Work to complete » The required output is an exact copy of the lines from the one containing "Task: Open the" through the end of the entries below, with pictures removed.

Material for this exercise »
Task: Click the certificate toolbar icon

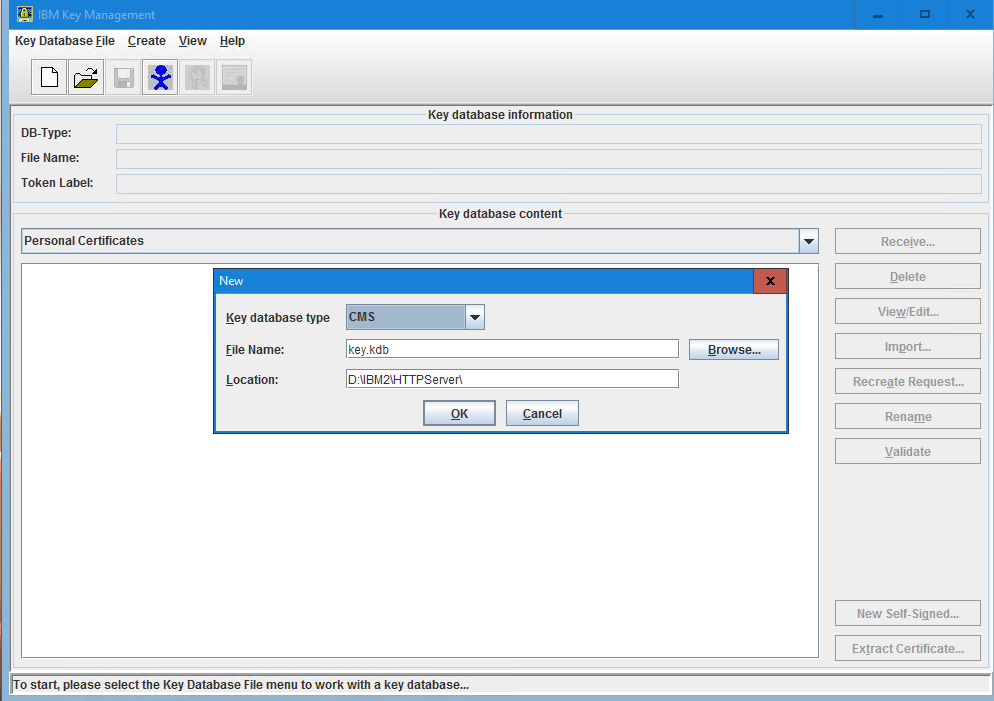Action: tap(233, 77)
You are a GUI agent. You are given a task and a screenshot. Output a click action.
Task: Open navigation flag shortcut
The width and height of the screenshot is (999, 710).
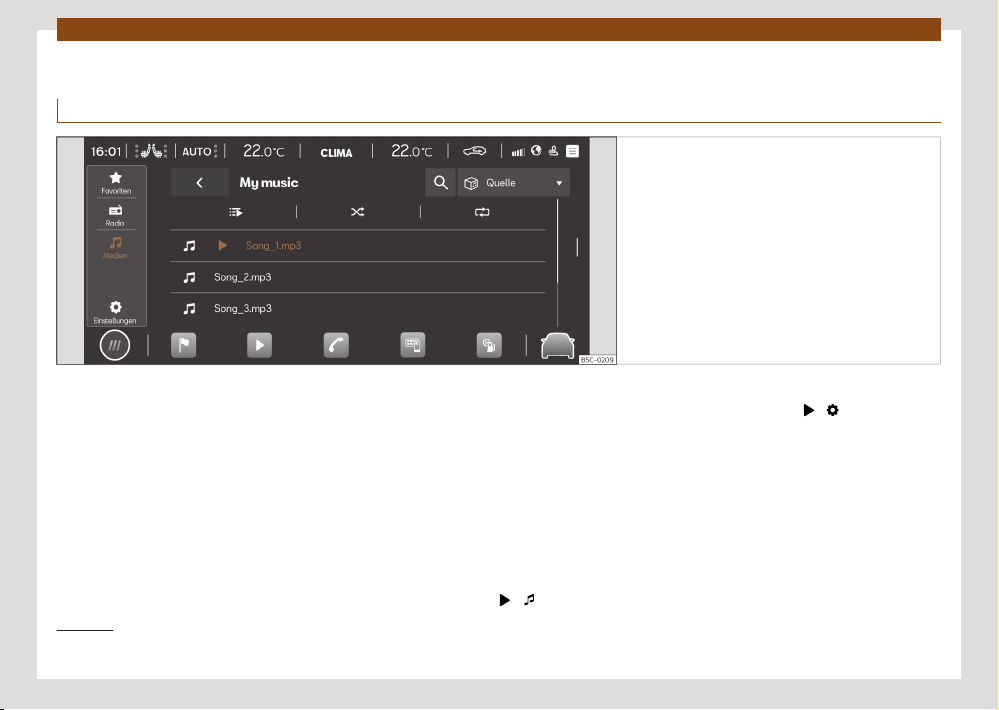tap(184, 345)
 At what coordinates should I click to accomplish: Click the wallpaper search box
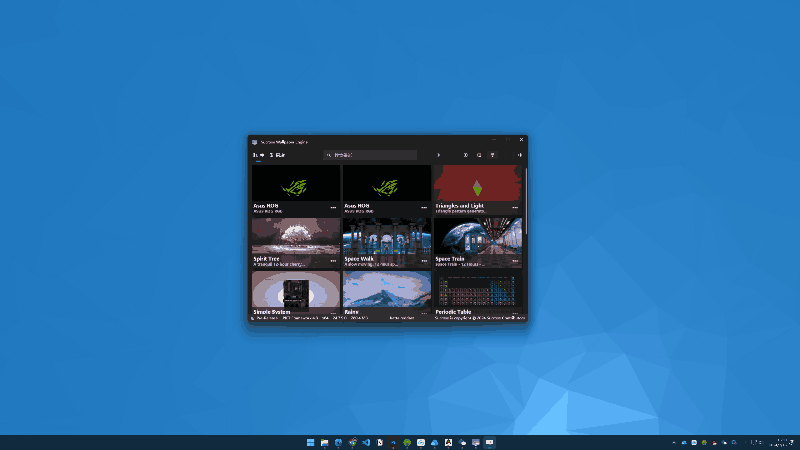point(370,155)
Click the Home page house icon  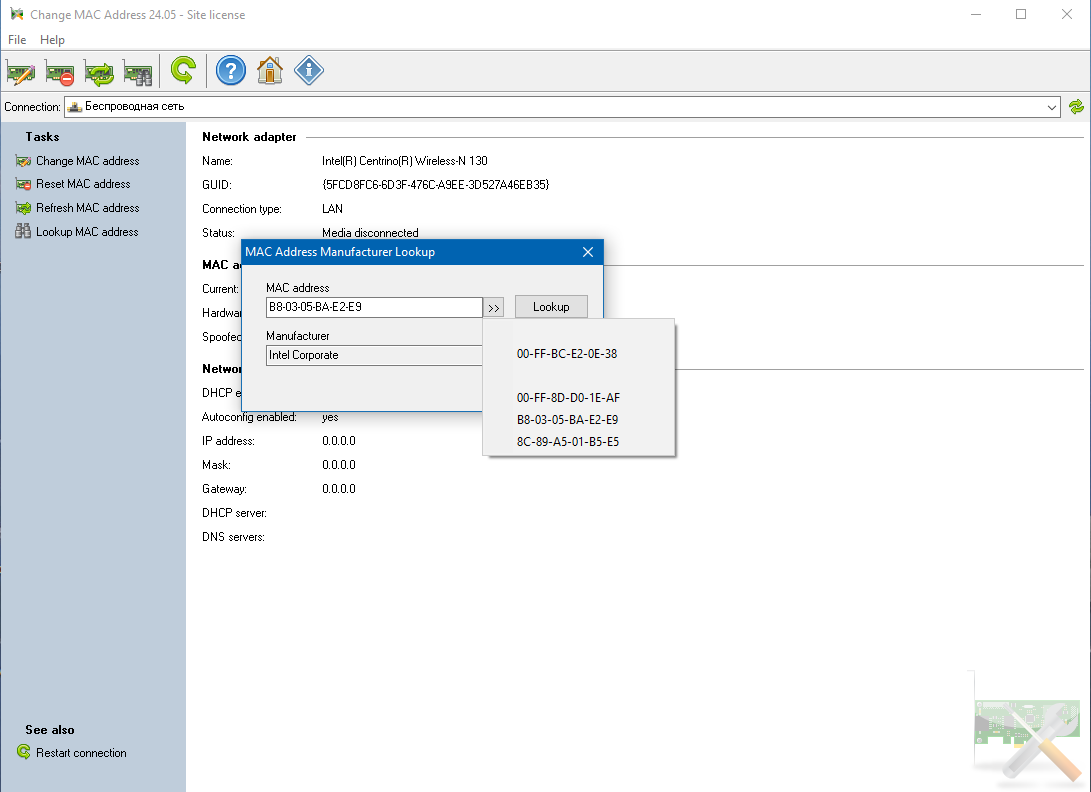[270, 70]
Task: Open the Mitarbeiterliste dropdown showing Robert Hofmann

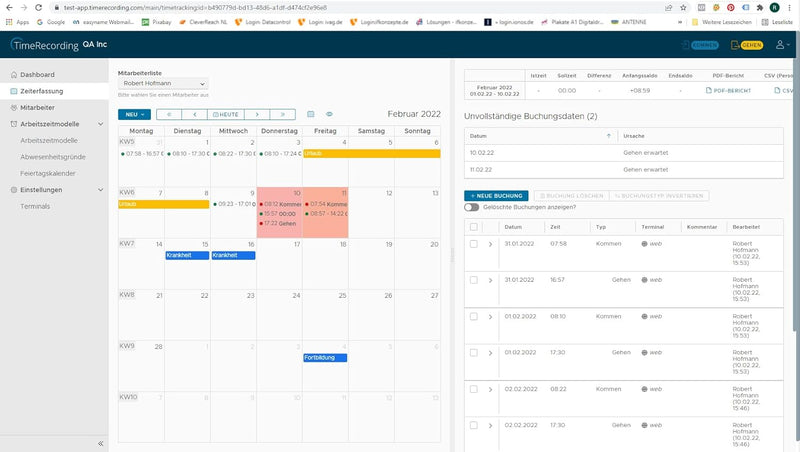Action: pyautogui.click(x=162, y=85)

Answer for this exercise »
Task: Open the Mitarbeiterliste dropdown showing Robert Hofmann

Action: pyautogui.click(x=162, y=85)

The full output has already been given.